BEGIN SUPPLIED RECORDS

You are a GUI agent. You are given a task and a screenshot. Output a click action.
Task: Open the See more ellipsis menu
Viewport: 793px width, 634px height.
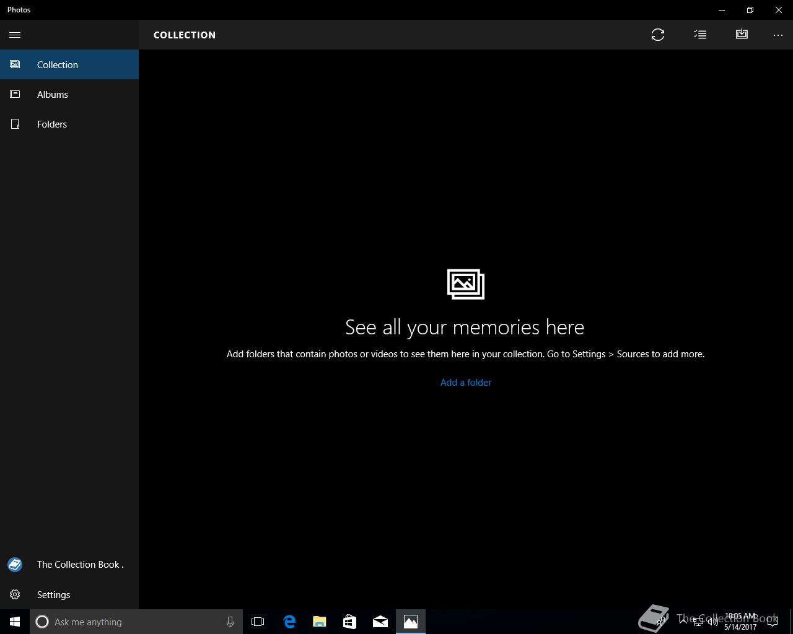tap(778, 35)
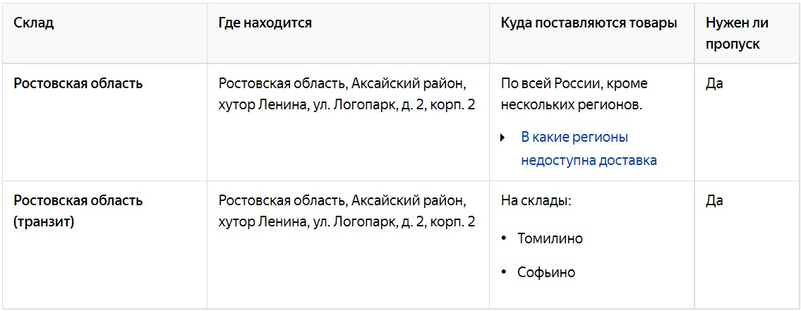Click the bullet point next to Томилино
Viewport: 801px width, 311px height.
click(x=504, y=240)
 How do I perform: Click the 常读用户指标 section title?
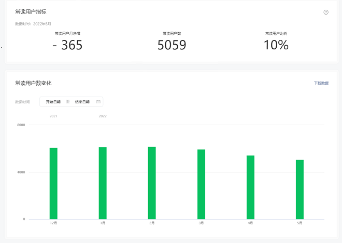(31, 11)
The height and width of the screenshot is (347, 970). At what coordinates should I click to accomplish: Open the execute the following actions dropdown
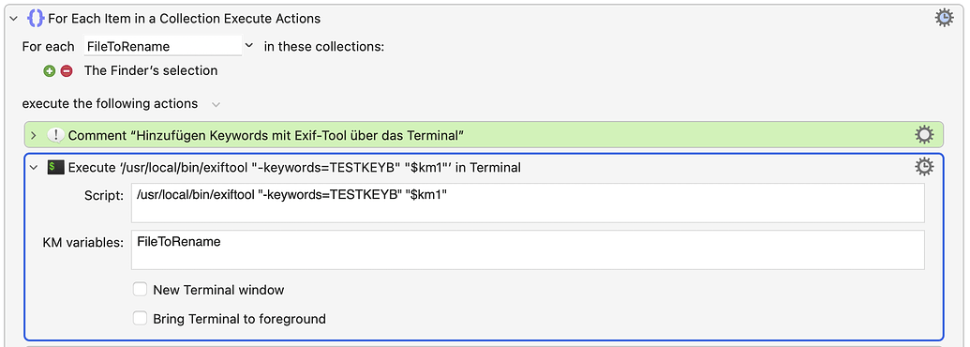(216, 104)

END SUPPLIED RECORDS
BEGIN SUPPLIED RECORDS

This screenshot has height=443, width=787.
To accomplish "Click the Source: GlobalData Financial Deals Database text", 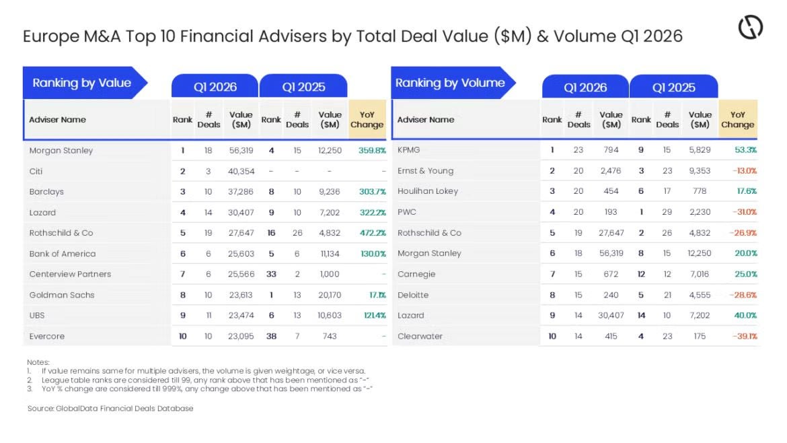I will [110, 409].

END SUPPLIED RECORDS
BEGIN SUPPLIED RECORDS

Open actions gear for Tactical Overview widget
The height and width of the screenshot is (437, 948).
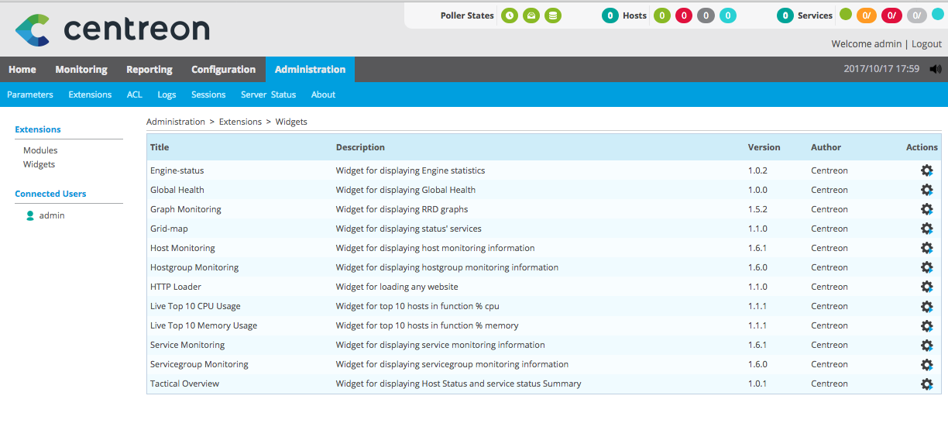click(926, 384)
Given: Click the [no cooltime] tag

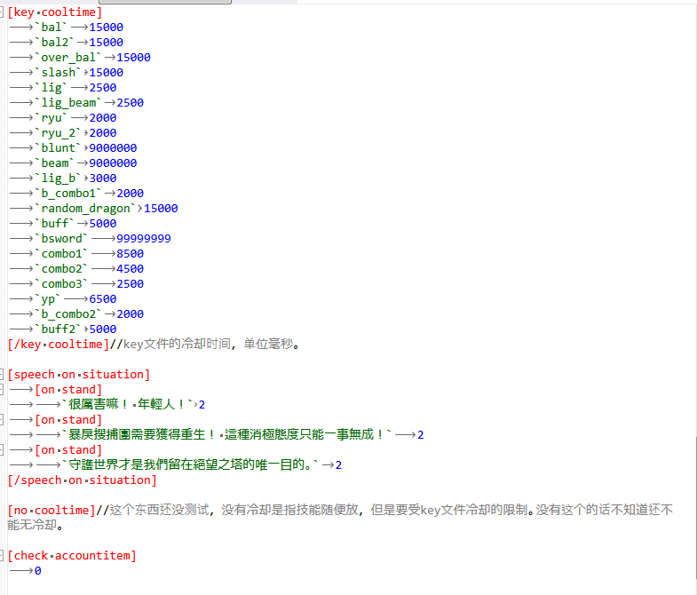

END SUPPLIED RECORDS

▶ WORK TASK: Please copy out from the data above, without any picture, exactly the lines running from the one that holds "The height and width of the screenshot is (437, 948)." through the one that holds "Given: Click the [no cooltime] tag", and nothing beyond them.

▶ RESPONSE AREA:
The height and width of the screenshot is (437, 948).
click(926, 384)
Given: Click the [no cooltime] tag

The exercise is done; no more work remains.